═════ SOURCE EXCERPT ═════
Hoping to return to normal ticket sales in the next month or two, the current expectation is that 300 to 350 people will pass through the show each hour. Fittingly, the first part of the show will focus on the relationship between Dior and New York City and the interplay between the designs in Paris and the ones made for New York. The work of American photographers of Dior will be featured and Dior’s six successors — Yves Saint Laurent, Marc Bohan, Gianfranco Ferre, John Galliano, Raf Simons and Maria Grazia Chiuri — will be highlighted, as well as their relationships to art.

When The Met draws back the curtains for “In America: A Lexicon of Fashion,” the modern vocabulary of American style will be on view to highlight the “expressive qualities of dress and deeper associations with equity, diversity and inclusion.” The layout on the galleries will be inspired by a patchwork quilt with about 100 ensembles encased and arranged horizontally as squares in rows with each reflecting qualities that define American fashion.

The Costume Institute’s Wendy Yu curator in charge Andrew Bolton said, “Fundamentally, the new vocabulary will address the creative impulses behind American fashion, as well as the social, political and environmental motivations.”

While the need for fashion to be more inclusive and not elitist is an issue that has gained attention and led to some reformation in recent years, the importance of improving diversity and calls for change continue to ring through the industry. The upcoming two-part show is meant to start a discussion about social equity, diversity, sustainability and other timely issues impacting the world.

The Costume Institute’s show this fall will highlight the work of pioneering American designers from the 20th century and a diverse group of contemporary ones from the 21st century. The intention is to showcase the “shifting vernacular” of American fashion that is defined by feelings of belonging, comfort, delight, exuberance, fear, sentimentality and well-being among other qualities.”
═════
> **WRITTEN EXERCISE A**
According to the fashion exhibition text, how many people are expected to pass through the show each hour?
The fashion exhibition text and the rows below it were taken from unrelated sources.
═════ PROVIDED DATA ═════
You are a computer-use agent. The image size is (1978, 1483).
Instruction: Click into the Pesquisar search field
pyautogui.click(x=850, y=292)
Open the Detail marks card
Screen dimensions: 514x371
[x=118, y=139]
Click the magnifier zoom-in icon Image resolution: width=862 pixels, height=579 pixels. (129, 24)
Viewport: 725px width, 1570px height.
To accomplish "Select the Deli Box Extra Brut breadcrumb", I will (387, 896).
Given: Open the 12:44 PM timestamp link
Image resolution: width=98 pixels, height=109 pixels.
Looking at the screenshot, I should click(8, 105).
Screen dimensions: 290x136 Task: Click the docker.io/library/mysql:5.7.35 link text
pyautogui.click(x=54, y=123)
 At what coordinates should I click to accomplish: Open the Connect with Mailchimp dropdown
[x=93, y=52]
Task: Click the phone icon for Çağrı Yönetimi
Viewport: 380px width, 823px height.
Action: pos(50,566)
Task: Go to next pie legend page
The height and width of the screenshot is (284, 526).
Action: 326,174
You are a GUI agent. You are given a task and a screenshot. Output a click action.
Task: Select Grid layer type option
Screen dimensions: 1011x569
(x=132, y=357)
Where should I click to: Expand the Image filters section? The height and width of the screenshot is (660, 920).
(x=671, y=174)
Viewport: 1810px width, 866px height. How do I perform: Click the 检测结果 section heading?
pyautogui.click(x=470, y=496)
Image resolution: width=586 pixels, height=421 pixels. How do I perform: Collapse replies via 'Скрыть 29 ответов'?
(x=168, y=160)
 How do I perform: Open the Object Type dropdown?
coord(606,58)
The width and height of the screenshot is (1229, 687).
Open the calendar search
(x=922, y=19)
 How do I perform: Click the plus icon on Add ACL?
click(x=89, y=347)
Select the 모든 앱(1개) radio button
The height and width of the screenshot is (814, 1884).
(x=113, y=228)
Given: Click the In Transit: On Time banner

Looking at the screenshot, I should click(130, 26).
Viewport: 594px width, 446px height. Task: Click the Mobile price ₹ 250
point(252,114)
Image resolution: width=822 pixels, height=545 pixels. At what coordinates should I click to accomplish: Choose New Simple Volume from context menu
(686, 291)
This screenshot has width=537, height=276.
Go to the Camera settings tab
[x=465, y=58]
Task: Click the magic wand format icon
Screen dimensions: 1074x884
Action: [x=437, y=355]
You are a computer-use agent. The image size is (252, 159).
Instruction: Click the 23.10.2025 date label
═════
> **WRITTEN EXERCISE B**
Copy out the rows from the line containing "Task: Click the phone icon for Çağrı Yönetimi" through the line containing "(x=922, y=19)", including both of those lines.

> **RESPONSE A**
300 to 350 people

> **RESPONSE B**
Task: Click the phone icon for Çağrı Yönetimi
Viewport: 380px width, 823px height.
Action: pos(50,566)
Task: Go to next pie legend page
The height and width of the screenshot is (284, 526).
Action: 326,174
You are a GUI agent. You are given a task and a screenshot. Output a click action.
Task: Select Grid layer type option
Screen dimensions: 1011x569
(x=132, y=357)
Where should I click to: Expand the Image filters section? The height and width of the screenshot is (660, 920).
(x=671, y=174)
Viewport: 1810px width, 866px height. How do I perform: Click the 检测结果 section heading?
pyautogui.click(x=470, y=496)
Image resolution: width=586 pixels, height=421 pixels. How do I perform: Collapse replies via 'Скрыть 29 ответов'?
(x=168, y=160)
 How do I perform: Open the Object Type dropdown?
coord(606,58)
The width and height of the screenshot is (1229, 687).
Open the calendar search
(x=922, y=19)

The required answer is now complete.